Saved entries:
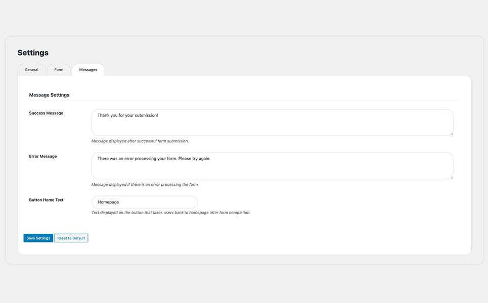Click the Error Message field label
Viewport: 488px width, 303px height.
point(43,157)
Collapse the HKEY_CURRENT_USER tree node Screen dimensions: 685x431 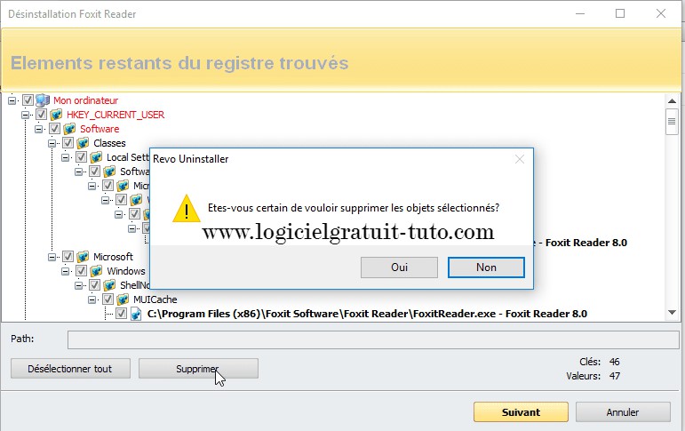click(26, 115)
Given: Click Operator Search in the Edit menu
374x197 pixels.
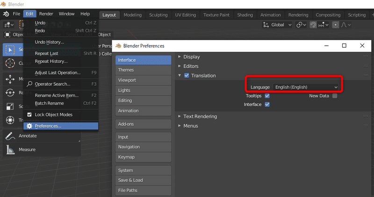Looking at the screenshot, I should click(x=52, y=84).
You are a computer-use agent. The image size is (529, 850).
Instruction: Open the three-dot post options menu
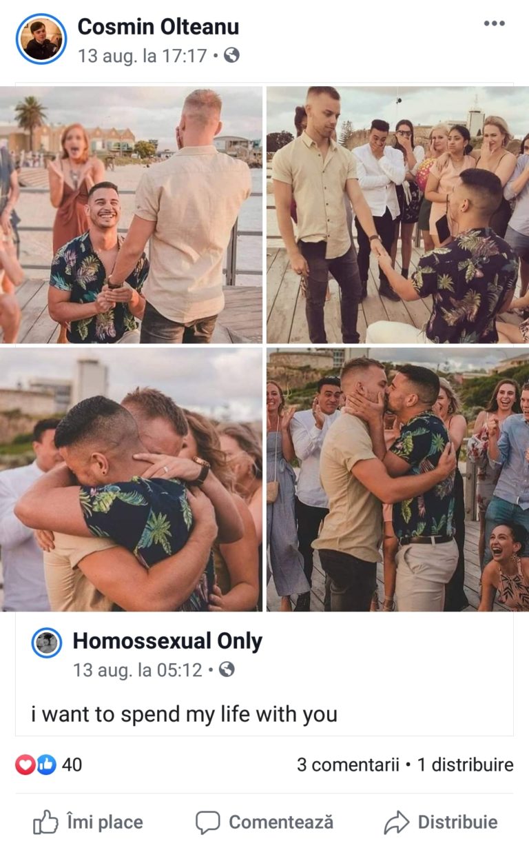[x=494, y=23]
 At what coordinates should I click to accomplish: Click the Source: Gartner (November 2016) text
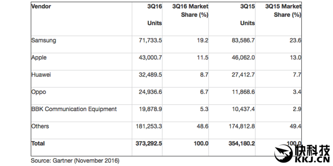click(75, 160)
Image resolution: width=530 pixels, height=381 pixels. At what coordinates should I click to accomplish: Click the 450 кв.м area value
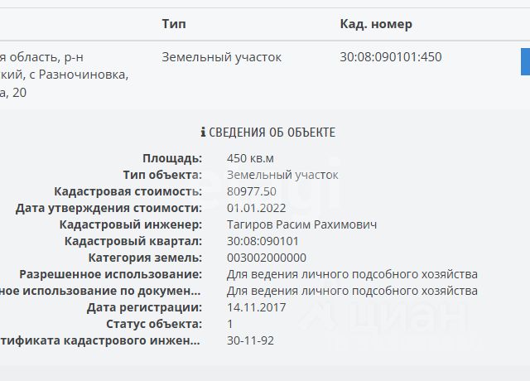coord(250,158)
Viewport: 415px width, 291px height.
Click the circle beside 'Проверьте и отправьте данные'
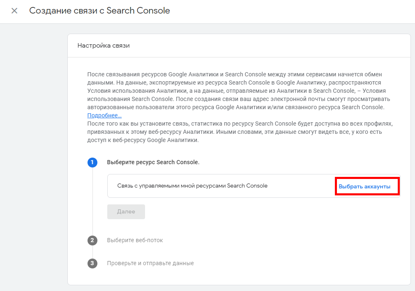coord(92,263)
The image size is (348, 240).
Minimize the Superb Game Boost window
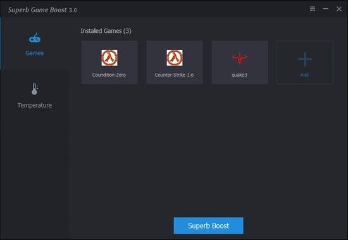click(326, 9)
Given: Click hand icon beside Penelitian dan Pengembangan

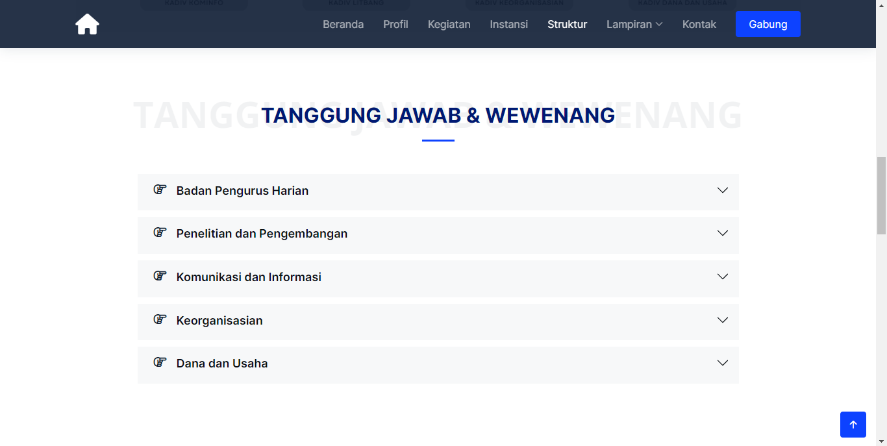Looking at the screenshot, I should (160, 232).
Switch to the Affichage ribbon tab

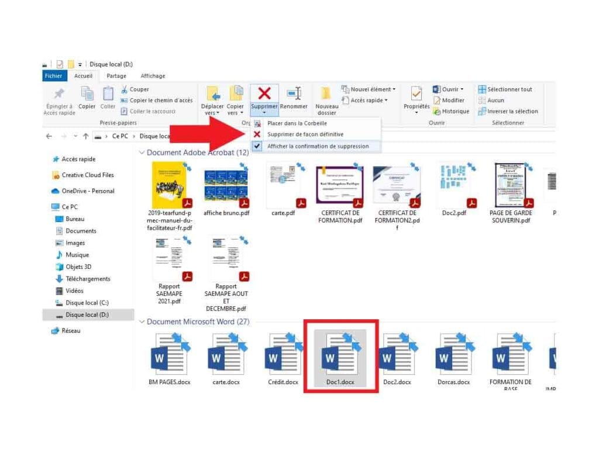(x=153, y=75)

### WORK TASK
Respond with only the number of lines above that include the string "size".

### ANSWER BOX
2